○ Visto da Ludovico Franco ○

Avere vent’anni: Il diavolo veste Prada 2
Cosa significa ritornare a Il diavolo veste Prada vent’anni dopo? Promessa nostalgica di un ritorno al passato o adattamento al presente? L’attesissimo sequel deve fare necessariamente i conti con il tempo trascorso, ma riesce a superarlo o si limita a voler dialogare con tutte le tare dei consumi sviluppati in due decenni?
Uscito un anno prima dell’avvento degli iPhone, il primo capitolo era ambientato in un contesto in cui l’editoria era davvero sovrana e tangibile, così come la moda e le sue riviste patinate. E ora? Il film si apre con il licenziamento di Andy (Anne Hathaway, fin troppo sorridente per rimanere disoccupata), ora giornalista “impegnata” che ha un po’ imparato a vestirsi: in mancanza di fondi, accetta la proposta di tornare a lavorare per «Runway» e salvare la redazione dalla cancel culture, dai meme su Twitter e da uno stupido miliardario.
Lo dice Nigel (Stanley Tucci): siamo digitali, streamable, contenuti usa e getta che la gente scrolla mentre fa pipì. Il film del 2006 è stato digerito dalla cultura di massa in frammenti – che non aspirano a ricomporsi – fatti di battute taglienti, scene entrate nella mitologia pop e abiti sgargianti. Cosa ne resta, nel 2026? Forse soltanto dei pezzi, perché anche il Diavolo veste Prada (1) è oggi un film fruibile nelle sue parti accattivanti, da citare e rivedere a piccole dosi, magari su TikTok. Se Nigel lamenta nostalgicamente i mutamenti tra moda ed editoria, è al cinema che si pensa, arrivando fino all’AI.
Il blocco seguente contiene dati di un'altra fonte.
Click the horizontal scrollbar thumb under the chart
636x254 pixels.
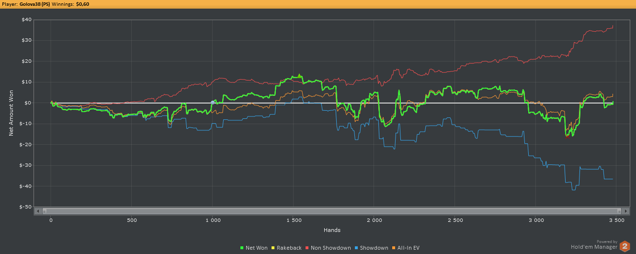coord(331,211)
Perciò Il diavolo veste Prada 2 non poteva che fare dello scrolling e della passerella le sue forme linguistiche privilegiate: zoom frenetici su volti noti, camei e sfilate gratuite di divi e star prêt-à-porter (Robert Altman docet), con l’obiettivo di invitare lo spettatore a puntare il dito verso lo schermo per riconoscerli e passare al successivo. La storia? Quasi non esiste, confusa e rocambolesca trama che sfalda il suo tessuto da tutte le parti, senza ricucirlo. Un vuoto di senso gravitante attorno allo scorrere continuo di must have, dialoghi esangui e snodi narrativi paratattici.
Dei vent’anni trascorsi la traccia è palpabile nelle battute, riflessi delle ultime ossessioni neoliberiste: la dieta di Ozempic, il glow up, i carboidrati o la falsa democratizzazione dei marchi di lusso. Per non parlare delle assunzioni “diversity” e dell’onnipresenza del tanto temuto politically correct, che ha introdotto la censura negli uffici di Runway, impedendo a Miranda (Meryl Streep) di lanciare cappotti sulle segretarie. Il suo personaggio delude le aspettative, spento e privo delle cattiverie che l’avevano reso celebre. Ora è soltanto l’anticamera della fragilità, più vendor che visionaria.
Anche gli altri sono personaggi in cerca di una sala che, “indeboliti” dalla digitalizzazione e dal calo dei lettori, non possono più vivere solo nello spazio epico del racconto. «Tu sei iconica», dice Andy a Emily Blunt nel finale, tra accenni metatestuali e un uso consunto del termine. L’eterna retorica della crisi colpisce un film incapace di aggiornarsi davvero, di guardare oltre, come vorrebbe Miranda. Il diavolo non graffia e non punge più, ma fa l’eco. Non resta che ri-indossare quel maglioncino ceruleo, ormai infeltrito e senza maniche, forse comprato su Vinted invece che da Oscar de la Renta.